Mattarella è riuscito nella missione, che tanti definivano impossibile, di convincere Di Maio e perfino Salvini ad accettare la sfida di rendere il loro ambizioso, per non dire temerario, programma economico e sociale, compatibile con la tenuta dei conti pubblici. Per ottenere questo risultato, Mattarella ha dovuto, in un passaggio drammatico, piantare un paletto invalicabile: la quadratura del cerchio, tra programma e conti pubblici, non può essere ricercata mettendo in discussione l’appartenenza dell’Italia alla moneta unica e all’Unione europea. Non solo e non tanto per ragioni storico-politiche, che pure hanno il loro peso nella identità di una nazione, identità unitaria che il presidente è chiamato a promuovere e difendere da chiunque, anche da una maggioranza parlamentare, perché si tratta di beni indisponibili, quanto per il pericolo, grave e imminente, che avrebbero fatto correre ai redditi e ai patrimoni degli italiani, come le tensioni sullo spread dei titoli pubblici e sulla borsa si sono incaricati di dimostrare nei giorni scorsi. La quadratura del cerchio andrà dunque ricercata, da parte del nuovo governo, in una gestione oculata dei conti (e la scelta del ministro dell’Economia, insieme alle dichiarazioni del presidente Conte, dovrebbe dare garanzie in proposito), e certo anche in una revisione degli indirizzi di politica economica prevalenti a livello europeo, anche grazie ad una riforma della governance dell’Eurozona.
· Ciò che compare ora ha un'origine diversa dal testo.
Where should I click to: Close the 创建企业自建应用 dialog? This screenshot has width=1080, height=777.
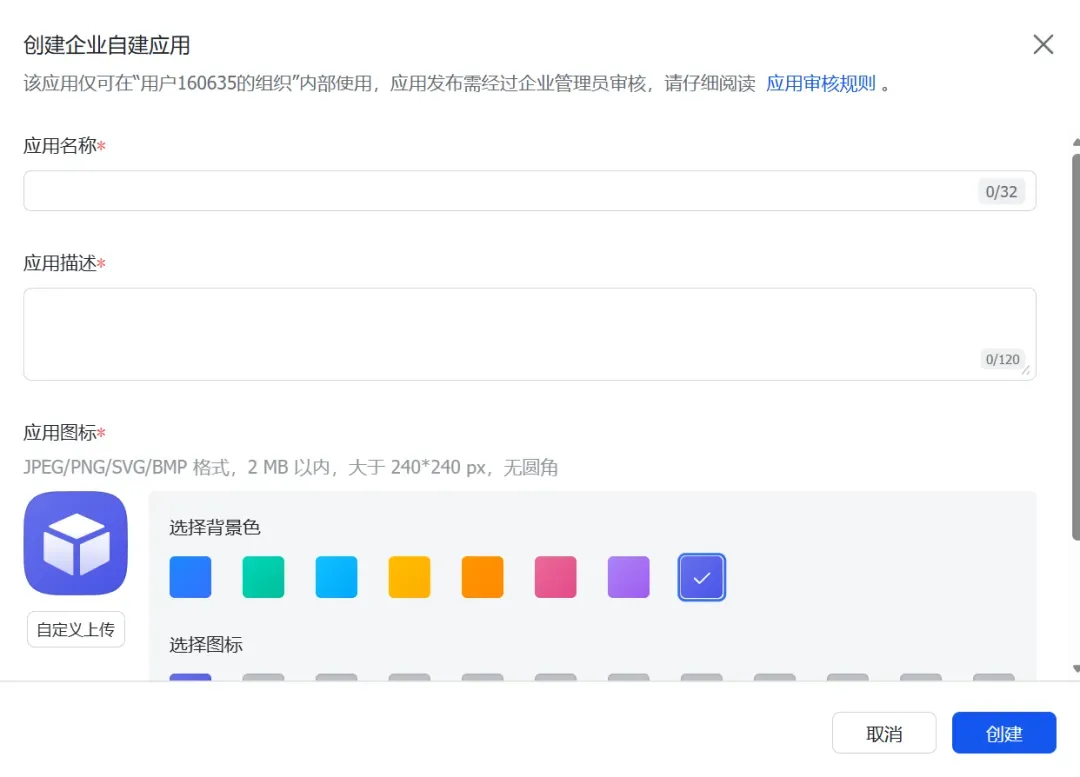(1043, 45)
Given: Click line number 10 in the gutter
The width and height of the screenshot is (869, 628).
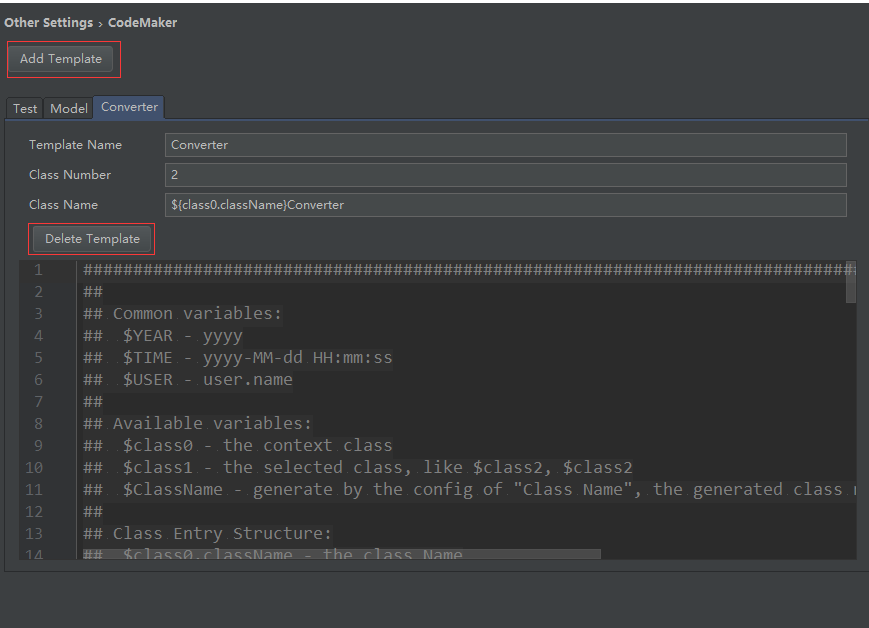Looking at the screenshot, I should pos(33,467).
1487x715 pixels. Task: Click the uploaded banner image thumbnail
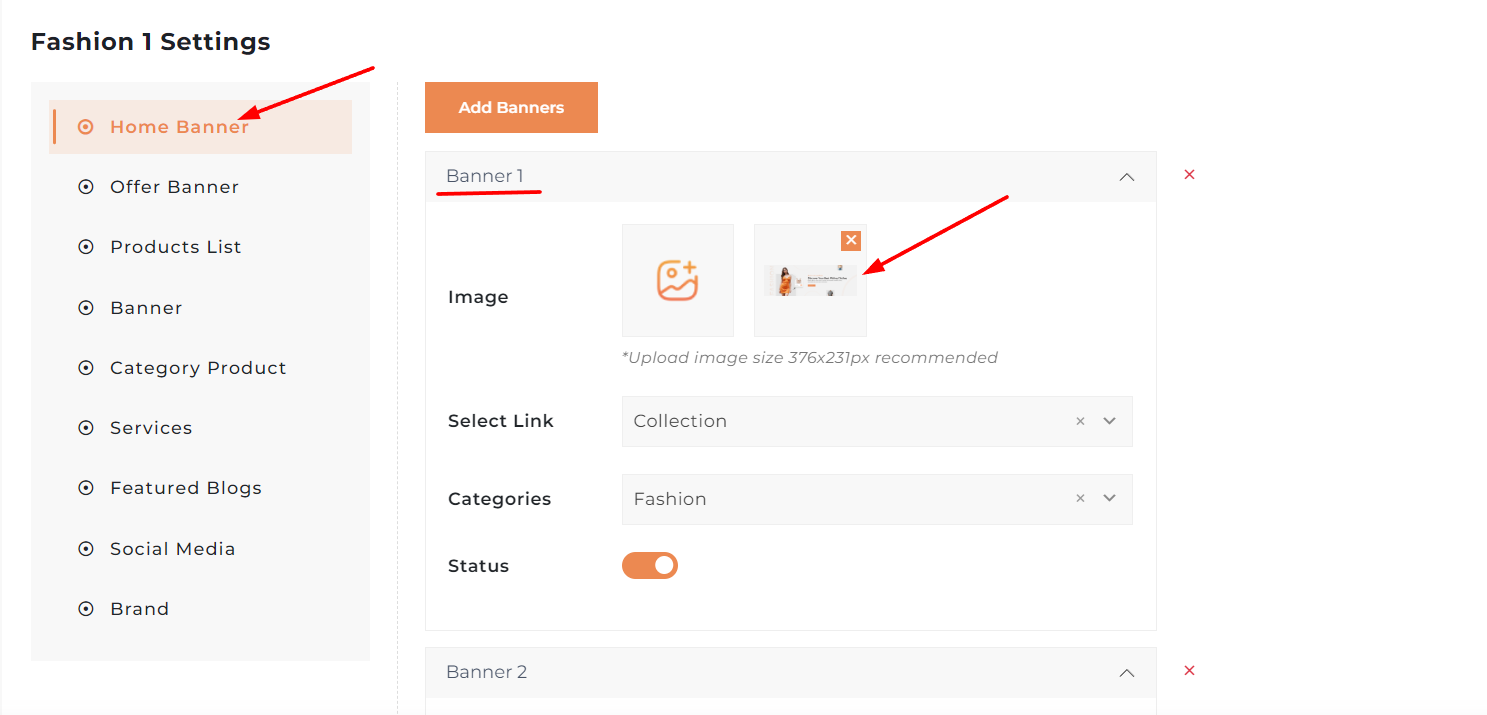point(810,281)
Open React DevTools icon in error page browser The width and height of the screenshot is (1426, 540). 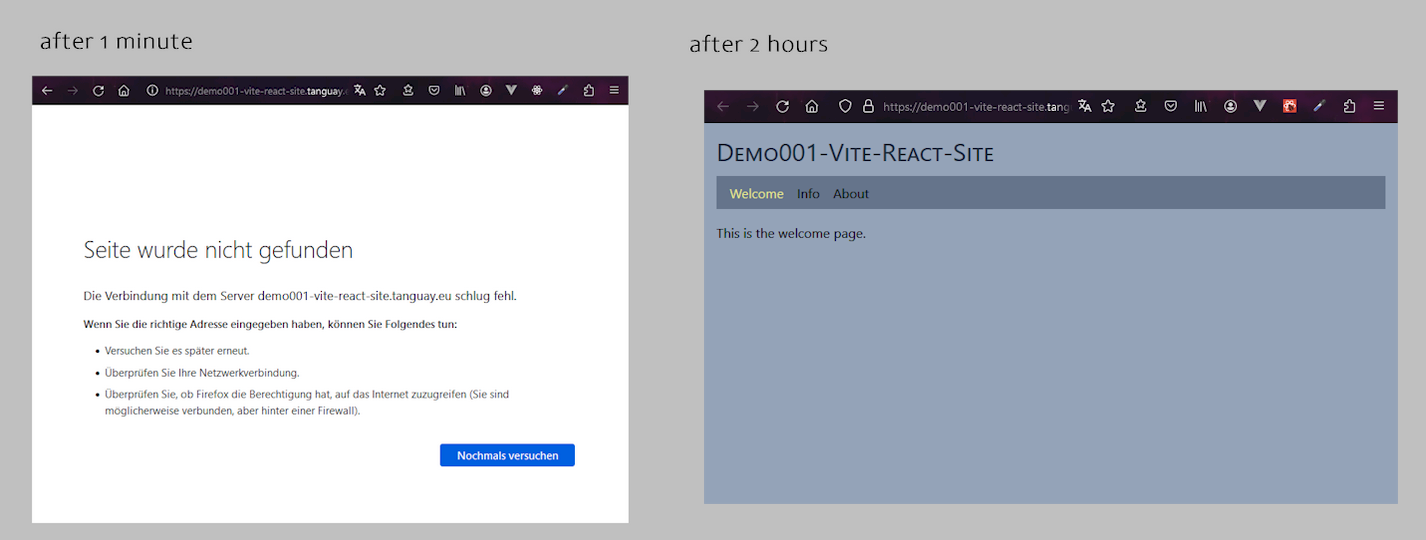coord(537,91)
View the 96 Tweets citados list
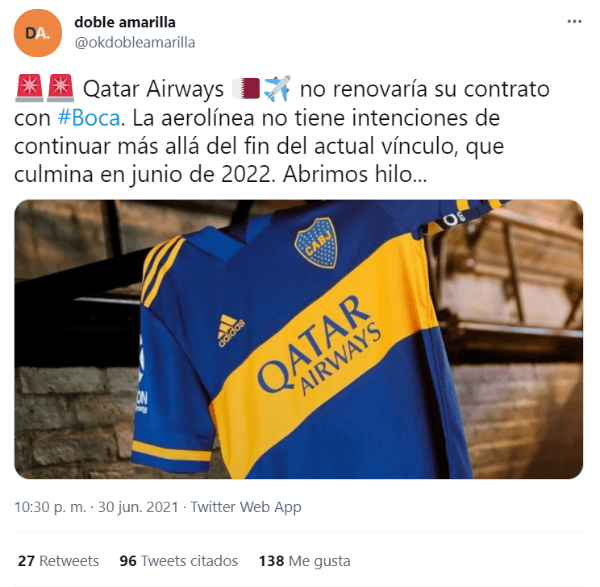This screenshot has height=587, width=600. tap(179, 561)
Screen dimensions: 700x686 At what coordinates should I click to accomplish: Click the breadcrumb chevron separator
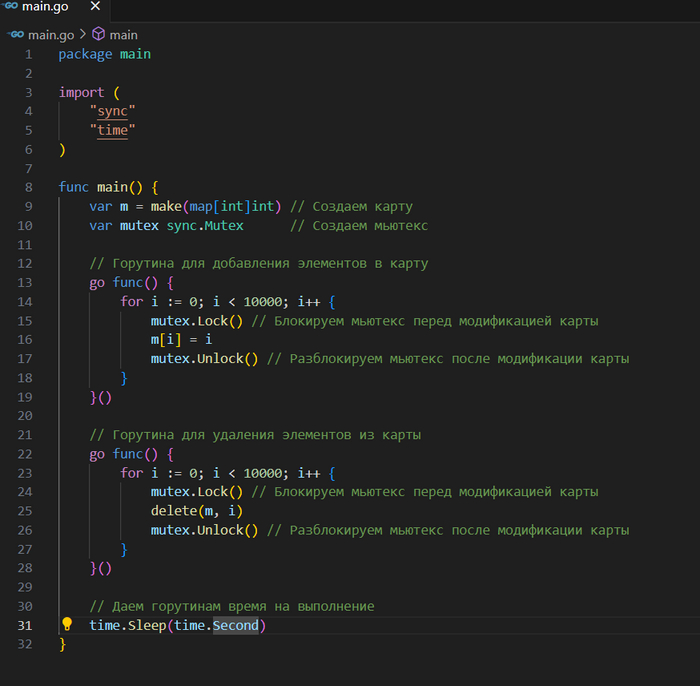click(x=83, y=34)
La scelta di un europeista convinto, esperto e riformista, come Moavero Milanesi, per la guida della nostra politica estera, lascia pensare e sperare in un rapido rientro in scena dell’Italia, a fianco della Francia di Macron, in una interlocuzione costruttiva ma serrata con la Germania della signora Merkel. Francia e Italia insieme possono trovare la forza di bilanciare la Germania e aprire una fase nuova per l’Europa.
Non è detto che lo schema Mattarella funzioni. Può succedere che una o entrambe le forze politiche che compongono la maggioranza di governo senta presto il richiamo della foresta e cerchi un pretesto per far saltare il banco. Ma è comunque un fatto positivo che l’energia sprigionata dal risultato elettorale, che avrebbe potuto abbattersi sul paese in modo cieco e distruttivo, sia stata canalizzata verso obiettivi, almeno in parte e nel loro complesso, costruttivi per il paese.
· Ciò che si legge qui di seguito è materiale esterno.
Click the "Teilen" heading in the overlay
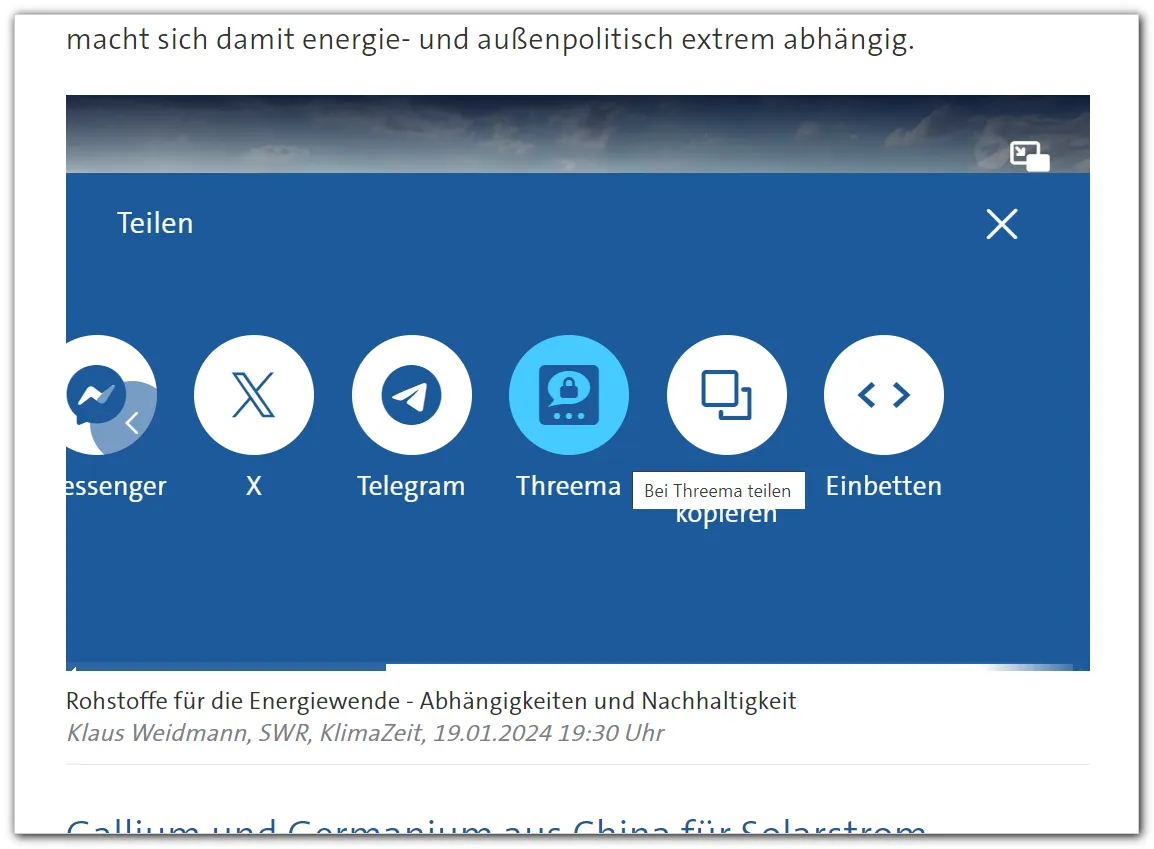Screen dimensions: 1154x849 pos(155,223)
Il Pd, a mio avviso commettendo un errore, ha preferito chiamarsi fuori dal confronto e lasciare al solo Mattarella il compito di disinnescare la bomba. Mi auguro che abbia ora la lungimiranza di condurre una battaglia di opposizione costruttiva, propositiva e selettiva. Che assuma come suo, senza regalarlo per intero a Lega e Cinquestelle, il messaggio di stanchezza, fatica, rabbia, frustrazione, emerso dal voto e aiuti e incalzi il governo a mediarlo con la fragilità dei nostri conti e con la ricerca di nuovi equilibri in Europa. È solo da una posizione come questa, certo non da un revanscismo fazioso e schematico, che i democratici potranno tornare ad essere ancora utili al paese.